* **WHAT IS BEING ASKED**: Reproduce precisely the lines between the start of the data below and the line with "Click the stacked", both included.

Stored data:
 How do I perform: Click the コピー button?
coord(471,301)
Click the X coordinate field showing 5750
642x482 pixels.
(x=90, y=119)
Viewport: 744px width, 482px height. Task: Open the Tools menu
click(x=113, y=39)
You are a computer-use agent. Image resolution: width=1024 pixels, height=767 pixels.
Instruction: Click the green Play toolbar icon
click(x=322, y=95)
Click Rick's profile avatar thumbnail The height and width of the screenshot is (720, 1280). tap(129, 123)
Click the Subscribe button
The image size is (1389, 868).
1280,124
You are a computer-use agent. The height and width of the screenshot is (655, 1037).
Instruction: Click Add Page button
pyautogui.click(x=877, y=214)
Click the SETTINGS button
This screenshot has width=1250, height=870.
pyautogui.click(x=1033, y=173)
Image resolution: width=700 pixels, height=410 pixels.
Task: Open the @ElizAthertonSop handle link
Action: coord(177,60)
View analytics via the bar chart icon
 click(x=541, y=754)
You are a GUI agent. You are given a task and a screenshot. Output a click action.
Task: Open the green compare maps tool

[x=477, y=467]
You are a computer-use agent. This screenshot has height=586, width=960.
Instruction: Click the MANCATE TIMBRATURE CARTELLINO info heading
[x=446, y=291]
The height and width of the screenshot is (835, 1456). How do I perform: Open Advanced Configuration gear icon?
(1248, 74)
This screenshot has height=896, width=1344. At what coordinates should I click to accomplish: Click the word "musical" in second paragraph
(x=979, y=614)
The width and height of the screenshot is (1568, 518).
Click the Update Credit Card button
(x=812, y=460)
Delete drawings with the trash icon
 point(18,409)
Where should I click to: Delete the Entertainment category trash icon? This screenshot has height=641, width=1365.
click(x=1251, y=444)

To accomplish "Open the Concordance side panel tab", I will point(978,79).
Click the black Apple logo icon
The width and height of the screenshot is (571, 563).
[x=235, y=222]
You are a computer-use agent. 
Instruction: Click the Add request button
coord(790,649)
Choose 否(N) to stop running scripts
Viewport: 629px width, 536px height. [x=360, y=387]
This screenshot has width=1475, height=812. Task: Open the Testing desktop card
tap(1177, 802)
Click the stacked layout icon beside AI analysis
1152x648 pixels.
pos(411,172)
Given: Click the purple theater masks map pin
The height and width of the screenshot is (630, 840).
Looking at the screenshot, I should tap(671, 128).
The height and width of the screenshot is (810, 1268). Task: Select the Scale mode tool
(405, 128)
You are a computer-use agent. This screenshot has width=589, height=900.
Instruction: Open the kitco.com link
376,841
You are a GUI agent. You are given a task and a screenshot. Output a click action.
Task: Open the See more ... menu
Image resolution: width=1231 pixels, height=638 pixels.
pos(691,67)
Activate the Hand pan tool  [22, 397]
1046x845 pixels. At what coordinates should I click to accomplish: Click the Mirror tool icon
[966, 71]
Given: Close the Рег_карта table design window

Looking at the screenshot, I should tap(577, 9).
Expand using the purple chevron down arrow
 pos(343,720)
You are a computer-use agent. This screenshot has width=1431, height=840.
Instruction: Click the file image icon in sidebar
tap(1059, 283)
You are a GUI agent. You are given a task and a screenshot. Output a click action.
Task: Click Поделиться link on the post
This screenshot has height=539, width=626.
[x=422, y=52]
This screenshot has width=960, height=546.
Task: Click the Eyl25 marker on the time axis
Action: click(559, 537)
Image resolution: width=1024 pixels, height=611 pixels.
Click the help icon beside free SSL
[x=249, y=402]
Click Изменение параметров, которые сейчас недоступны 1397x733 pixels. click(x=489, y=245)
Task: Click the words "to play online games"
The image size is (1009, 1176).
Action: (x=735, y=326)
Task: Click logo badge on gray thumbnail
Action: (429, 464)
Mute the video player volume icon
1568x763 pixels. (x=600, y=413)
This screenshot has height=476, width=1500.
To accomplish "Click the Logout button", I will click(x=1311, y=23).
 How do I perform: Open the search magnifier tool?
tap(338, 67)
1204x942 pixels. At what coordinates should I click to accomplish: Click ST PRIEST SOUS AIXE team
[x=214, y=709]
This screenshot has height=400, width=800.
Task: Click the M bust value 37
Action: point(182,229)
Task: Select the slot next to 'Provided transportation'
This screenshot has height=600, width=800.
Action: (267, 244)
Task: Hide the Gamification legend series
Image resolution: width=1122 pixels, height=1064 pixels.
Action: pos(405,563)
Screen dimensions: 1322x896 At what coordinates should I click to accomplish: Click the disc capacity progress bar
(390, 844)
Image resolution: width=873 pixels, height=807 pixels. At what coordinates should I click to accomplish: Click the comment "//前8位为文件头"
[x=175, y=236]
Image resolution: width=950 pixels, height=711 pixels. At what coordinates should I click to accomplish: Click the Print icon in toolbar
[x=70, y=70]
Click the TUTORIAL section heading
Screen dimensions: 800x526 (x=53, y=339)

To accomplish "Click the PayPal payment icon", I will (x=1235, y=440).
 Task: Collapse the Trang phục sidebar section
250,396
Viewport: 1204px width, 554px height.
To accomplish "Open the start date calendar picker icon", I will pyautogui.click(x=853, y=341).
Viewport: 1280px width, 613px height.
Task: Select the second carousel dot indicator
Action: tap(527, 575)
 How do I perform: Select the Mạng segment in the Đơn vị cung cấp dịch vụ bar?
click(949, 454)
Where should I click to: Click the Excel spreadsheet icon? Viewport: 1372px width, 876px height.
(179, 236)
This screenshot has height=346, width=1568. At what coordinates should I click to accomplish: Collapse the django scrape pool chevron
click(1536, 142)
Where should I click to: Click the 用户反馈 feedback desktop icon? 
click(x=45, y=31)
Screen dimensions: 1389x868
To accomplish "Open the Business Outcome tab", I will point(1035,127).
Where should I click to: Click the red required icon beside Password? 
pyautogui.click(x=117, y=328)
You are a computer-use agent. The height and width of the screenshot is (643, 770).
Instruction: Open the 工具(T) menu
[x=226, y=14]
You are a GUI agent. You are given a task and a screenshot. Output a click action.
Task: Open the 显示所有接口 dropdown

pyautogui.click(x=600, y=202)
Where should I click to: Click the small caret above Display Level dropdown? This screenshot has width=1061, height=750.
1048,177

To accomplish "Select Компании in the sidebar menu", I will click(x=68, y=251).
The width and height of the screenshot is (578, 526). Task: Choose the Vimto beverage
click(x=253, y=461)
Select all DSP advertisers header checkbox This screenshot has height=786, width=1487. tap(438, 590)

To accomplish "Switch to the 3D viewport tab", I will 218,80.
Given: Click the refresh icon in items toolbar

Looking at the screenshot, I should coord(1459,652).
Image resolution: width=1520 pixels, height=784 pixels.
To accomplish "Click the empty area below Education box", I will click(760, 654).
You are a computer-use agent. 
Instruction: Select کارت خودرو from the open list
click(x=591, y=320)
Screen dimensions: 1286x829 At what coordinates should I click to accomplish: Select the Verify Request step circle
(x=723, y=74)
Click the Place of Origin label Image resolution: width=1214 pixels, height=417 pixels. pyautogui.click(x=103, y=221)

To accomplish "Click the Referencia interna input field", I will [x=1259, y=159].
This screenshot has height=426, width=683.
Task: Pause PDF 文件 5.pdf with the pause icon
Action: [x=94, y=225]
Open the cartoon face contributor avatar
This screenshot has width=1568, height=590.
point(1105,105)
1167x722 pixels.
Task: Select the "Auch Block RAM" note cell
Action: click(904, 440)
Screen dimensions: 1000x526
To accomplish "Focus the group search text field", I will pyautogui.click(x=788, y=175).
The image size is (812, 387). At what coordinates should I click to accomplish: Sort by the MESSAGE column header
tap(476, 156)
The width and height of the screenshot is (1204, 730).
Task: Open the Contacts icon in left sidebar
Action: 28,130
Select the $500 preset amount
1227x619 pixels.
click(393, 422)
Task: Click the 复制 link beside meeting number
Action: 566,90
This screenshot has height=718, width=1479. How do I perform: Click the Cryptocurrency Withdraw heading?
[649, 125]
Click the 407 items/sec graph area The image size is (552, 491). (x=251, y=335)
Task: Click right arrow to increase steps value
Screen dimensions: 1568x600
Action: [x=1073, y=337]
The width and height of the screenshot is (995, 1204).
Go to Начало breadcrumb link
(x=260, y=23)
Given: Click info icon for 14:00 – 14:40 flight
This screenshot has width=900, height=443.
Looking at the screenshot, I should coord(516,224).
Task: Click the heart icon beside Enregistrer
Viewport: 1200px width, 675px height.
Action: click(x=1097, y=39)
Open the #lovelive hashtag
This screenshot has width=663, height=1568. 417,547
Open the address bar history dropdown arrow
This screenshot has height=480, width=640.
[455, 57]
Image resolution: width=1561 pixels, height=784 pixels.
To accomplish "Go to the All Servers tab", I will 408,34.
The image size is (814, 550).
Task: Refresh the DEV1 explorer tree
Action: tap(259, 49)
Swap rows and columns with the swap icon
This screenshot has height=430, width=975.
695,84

* **WRITTEN REPLY**:
 How do I perform: Click the コピー button?
coord(471,301)
Click the X coordinate field showing 5750
642x482 pixels.
(x=90, y=119)
Viewport: 744px width, 482px height. Task: Open the Tools menu
click(x=113, y=39)
You are a computer-use agent. Image resolution: width=1024 pixels, height=767 pixels.
Instruction: Click the green Play toolbar icon
click(x=322, y=95)
Click Rick's profile avatar thumbnail The height and width of the screenshot is (720, 1280). tap(129, 123)
Click the Subscribe button
The image size is (1389, 868).
1280,124
You are a computer-use agent. The height and width of the screenshot is (655, 1037).
Instruction: Click Add Page button
pyautogui.click(x=877, y=214)
Click the SETTINGS button
This screenshot has width=1250, height=870.
pyautogui.click(x=1033, y=173)
Image resolution: width=700 pixels, height=410 pixels.
Task: Open the @ElizAthertonSop handle link
Action: coord(177,60)
View analytics via the bar chart icon
 click(x=541, y=754)
You are a GUI agent. You are given a task and a screenshot. Output a click action.
Task: Open the green compare maps tool

[x=477, y=467]
You are a computer-use agent. This screenshot has height=586, width=960.
Instruction: Click the MANCATE TIMBRATURE CARTELLINO info heading
[x=446, y=291]
The height and width of the screenshot is (835, 1456). How do I perform: Open Advanced Configuration gear icon?
(1248, 74)
This screenshot has height=896, width=1344. At what coordinates should I click to accomplish: Click the word "musical" in second paragraph
(x=979, y=614)
The width and height of the screenshot is (1568, 518).
Click the Update Credit Card button
(x=812, y=460)
Delete drawings with the trash icon
 point(18,409)
Where should I click to: Delete the Entertainment category trash icon? This screenshot has height=641, width=1365.
click(x=1251, y=444)

To accomplish "Open the Concordance side panel tab", I will point(978,79).
Click the black Apple logo icon
The width and height of the screenshot is (571, 563).
[x=235, y=222]
You are a computer-use agent. 
Instruction: Click the Add request button
coord(790,649)
Choose 否(N) to stop running scripts
Viewport: 629px width, 536px height. [x=360, y=387]
This screenshot has width=1475, height=812. Task: Open the Testing desktop card
tap(1177, 802)
Click the stacked layout icon beside AI analysis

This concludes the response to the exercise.